* [Challenge] Output the lines below verbatim, everything from the line containing "Screen dimensions: 1024x392" down to the line containing "[x=532, y=170]", both included, and nothing else.

* [Click-target data]
## start
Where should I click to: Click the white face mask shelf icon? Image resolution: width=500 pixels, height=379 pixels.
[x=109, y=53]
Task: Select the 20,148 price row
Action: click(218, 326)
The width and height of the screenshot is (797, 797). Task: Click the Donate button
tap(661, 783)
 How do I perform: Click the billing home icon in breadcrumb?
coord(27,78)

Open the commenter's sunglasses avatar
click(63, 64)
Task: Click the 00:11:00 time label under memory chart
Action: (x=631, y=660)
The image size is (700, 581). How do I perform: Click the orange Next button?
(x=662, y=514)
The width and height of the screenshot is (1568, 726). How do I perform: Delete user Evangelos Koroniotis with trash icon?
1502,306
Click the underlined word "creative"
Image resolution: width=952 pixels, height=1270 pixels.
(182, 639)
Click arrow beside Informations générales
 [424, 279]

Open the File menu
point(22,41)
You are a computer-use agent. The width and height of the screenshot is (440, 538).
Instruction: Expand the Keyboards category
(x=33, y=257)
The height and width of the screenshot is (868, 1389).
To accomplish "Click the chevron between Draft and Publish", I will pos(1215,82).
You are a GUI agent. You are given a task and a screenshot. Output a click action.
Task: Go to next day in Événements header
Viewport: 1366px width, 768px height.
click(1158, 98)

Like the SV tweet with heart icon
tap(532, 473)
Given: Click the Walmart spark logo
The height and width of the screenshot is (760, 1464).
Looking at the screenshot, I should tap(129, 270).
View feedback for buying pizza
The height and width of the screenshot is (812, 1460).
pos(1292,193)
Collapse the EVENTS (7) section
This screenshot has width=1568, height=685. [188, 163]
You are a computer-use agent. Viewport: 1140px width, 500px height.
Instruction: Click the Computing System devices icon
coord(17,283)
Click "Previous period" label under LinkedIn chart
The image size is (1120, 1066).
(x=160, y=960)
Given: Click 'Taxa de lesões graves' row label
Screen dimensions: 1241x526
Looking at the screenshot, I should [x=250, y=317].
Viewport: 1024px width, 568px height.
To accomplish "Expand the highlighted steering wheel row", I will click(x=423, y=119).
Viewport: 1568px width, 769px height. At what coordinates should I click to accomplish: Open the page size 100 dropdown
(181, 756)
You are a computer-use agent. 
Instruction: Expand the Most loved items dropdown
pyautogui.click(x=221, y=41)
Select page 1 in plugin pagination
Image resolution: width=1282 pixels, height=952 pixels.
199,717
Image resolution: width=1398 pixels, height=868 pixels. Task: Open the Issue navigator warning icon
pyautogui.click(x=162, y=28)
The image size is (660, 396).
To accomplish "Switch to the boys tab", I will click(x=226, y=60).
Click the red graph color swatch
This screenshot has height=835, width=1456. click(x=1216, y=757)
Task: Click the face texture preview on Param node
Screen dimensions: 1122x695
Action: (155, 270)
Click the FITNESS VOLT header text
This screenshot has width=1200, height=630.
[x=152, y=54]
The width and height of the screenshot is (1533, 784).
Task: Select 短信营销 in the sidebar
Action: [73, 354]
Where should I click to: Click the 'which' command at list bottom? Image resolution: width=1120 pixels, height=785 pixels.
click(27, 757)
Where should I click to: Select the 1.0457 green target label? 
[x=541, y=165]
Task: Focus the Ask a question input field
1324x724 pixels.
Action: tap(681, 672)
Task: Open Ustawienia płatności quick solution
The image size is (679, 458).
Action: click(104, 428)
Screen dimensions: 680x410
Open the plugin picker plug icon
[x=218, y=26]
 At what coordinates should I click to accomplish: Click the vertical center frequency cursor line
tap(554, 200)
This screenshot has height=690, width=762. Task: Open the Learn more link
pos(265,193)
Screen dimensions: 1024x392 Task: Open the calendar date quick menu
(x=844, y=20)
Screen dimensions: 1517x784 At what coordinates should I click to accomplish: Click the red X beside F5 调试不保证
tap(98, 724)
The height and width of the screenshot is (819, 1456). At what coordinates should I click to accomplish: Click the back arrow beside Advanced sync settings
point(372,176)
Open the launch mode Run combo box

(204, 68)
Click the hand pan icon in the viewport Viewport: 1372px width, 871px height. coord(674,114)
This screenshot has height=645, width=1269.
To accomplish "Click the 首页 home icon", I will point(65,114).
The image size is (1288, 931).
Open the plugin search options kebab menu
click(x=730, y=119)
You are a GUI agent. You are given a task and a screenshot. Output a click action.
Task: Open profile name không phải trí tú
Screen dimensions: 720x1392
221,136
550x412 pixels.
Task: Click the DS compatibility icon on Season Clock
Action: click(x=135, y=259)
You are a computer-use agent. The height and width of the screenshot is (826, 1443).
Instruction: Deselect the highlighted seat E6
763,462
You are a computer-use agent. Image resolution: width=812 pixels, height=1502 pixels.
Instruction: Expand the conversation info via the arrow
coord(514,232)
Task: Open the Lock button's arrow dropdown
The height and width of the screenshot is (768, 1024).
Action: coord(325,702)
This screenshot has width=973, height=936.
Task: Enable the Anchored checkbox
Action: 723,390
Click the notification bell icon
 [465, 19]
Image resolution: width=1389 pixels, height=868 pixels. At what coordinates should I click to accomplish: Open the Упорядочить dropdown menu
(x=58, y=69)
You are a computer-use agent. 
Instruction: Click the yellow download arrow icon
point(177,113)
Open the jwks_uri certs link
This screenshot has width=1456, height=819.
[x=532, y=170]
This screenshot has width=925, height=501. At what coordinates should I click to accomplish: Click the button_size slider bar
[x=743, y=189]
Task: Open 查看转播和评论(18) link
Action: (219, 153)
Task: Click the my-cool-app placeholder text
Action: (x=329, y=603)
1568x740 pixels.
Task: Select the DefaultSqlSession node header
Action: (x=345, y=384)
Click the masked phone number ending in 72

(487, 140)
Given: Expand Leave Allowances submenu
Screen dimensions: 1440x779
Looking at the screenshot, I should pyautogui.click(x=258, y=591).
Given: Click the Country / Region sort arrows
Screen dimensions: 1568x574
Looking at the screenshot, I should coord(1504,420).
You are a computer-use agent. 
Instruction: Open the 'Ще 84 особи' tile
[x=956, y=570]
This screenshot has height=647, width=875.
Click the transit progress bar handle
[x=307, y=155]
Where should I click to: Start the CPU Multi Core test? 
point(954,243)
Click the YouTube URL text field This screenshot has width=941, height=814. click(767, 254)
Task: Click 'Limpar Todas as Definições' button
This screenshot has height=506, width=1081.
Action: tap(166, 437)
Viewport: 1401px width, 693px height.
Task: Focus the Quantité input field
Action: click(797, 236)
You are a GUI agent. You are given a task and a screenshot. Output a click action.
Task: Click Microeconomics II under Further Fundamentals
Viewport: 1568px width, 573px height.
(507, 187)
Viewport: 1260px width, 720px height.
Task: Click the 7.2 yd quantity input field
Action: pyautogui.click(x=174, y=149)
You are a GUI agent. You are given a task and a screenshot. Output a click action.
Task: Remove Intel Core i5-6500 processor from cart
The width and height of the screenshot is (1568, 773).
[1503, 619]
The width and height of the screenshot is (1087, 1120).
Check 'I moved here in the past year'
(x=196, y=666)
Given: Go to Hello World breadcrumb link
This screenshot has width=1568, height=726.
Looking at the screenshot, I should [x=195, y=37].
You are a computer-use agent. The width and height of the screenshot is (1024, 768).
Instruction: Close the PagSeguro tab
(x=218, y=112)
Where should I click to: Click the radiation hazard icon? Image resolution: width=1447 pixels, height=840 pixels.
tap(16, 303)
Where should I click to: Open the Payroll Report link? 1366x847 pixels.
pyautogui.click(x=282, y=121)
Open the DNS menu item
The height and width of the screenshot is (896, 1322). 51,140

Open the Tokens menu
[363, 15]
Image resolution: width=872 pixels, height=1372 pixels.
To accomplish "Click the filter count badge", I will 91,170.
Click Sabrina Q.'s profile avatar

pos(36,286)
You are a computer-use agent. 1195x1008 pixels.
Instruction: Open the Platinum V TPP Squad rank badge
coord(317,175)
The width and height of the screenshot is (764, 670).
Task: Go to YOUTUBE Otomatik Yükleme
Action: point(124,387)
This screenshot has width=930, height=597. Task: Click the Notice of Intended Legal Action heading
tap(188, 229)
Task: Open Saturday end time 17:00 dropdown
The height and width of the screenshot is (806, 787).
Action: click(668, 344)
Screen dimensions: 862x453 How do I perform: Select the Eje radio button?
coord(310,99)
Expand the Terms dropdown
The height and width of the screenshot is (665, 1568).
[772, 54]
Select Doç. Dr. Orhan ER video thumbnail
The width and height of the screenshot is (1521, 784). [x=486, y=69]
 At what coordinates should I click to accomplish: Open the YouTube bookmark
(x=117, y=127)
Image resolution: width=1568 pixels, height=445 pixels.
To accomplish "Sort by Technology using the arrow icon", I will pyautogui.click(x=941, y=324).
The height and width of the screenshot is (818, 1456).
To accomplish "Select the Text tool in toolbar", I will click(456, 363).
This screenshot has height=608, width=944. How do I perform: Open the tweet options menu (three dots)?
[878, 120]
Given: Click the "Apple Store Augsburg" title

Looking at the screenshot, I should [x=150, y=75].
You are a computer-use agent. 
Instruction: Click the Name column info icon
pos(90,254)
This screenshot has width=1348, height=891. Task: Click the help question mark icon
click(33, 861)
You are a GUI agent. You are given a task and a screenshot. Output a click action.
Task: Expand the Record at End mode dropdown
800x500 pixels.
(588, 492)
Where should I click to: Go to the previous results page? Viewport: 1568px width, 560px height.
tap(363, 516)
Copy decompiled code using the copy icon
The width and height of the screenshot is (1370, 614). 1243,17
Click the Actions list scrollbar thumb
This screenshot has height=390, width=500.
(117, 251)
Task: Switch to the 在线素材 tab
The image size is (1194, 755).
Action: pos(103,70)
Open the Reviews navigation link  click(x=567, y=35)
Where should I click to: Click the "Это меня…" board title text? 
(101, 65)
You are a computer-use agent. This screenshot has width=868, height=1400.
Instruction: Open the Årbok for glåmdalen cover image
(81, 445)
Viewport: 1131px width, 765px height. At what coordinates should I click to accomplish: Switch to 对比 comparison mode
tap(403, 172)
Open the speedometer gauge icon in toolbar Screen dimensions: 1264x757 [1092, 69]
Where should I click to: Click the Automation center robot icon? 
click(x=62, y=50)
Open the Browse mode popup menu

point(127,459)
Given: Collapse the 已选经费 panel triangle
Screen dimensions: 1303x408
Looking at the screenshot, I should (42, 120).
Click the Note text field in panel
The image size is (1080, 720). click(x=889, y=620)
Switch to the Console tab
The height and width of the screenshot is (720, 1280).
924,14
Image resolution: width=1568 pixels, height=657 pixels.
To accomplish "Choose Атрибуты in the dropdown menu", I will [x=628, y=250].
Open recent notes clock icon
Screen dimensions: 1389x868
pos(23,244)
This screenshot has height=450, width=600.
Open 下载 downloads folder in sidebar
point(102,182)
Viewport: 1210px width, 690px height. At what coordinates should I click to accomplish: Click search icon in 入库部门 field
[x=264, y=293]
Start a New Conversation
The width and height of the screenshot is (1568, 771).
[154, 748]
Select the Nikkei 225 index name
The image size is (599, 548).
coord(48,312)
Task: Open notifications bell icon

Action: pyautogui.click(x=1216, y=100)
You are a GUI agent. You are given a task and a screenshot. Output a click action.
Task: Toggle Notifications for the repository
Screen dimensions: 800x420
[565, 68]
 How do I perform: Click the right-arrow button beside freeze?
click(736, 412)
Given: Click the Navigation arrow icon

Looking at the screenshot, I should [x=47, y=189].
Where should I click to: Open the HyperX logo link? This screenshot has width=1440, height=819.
## end
* [Response for this exercise]
Screen dimensions: 1024x392 Task: Open the calendar date quick menu
(x=844, y=20)
Screen dimensions: 1517x784 At what coordinates should I click to accomplish: Click the red X beside F5 调试不保证
tap(98, 724)
The height and width of the screenshot is (819, 1456). At what coordinates should I click to accomplish: Click the back arrow beside Advanced sync settings
point(372,176)
Open the launch mode Run combo box

(204, 68)
Click the hand pan icon in the viewport Viewport: 1372px width, 871px height. coord(674,114)
This screenshot has height=645, width=1269.
To accomplish "Click the 首页 home icon", I will point(65,114).
The image size is (1288, 931).
Open the plugin search options kebab menu
click(x=730, y=119)
You are a GUI agent. You are given a task and a screenshot. Output a click action.
Task: Open profile name không phải trí tú
Screen dimensions: 720x1392
221,136
550x412 pixels.
Task: Click the DS compatibility icon on Season Clock
Action: click(x=135, y=259)
You are a computer-use agent. The height and width of the screenshot is (826, 1443).
Instruction: Deselect the highlighted seat E6
763,462
You are a computer-use agent. Image resolution: width=812 pixels, height=1502 pixels.
Instruction: Expand the conversation info via the arrow
coord(514,232)
Task: Open the Lock button's arrow dropdown
The height and width of the screenshot is (768, 1024).
Action: coord(325,702)
This screenshot has width=973, height=936.
Task: Enable the Anchored checkbox
Action: 723,390
Click the notification bell icon
 [465, 19]
Image resolution: width=1389 pixels, height=868 pixels. At what coordinates should I click to accomplish: Open the Упорядочить dropdown menu
(x=58, y=69)
You are a computer-use agent. 
Instruction: Click the yellow download arrow icon
point(177,113)
Open the jwks_uri certs link
This screenshot has width=1456, height=819.
[x=532, y=170]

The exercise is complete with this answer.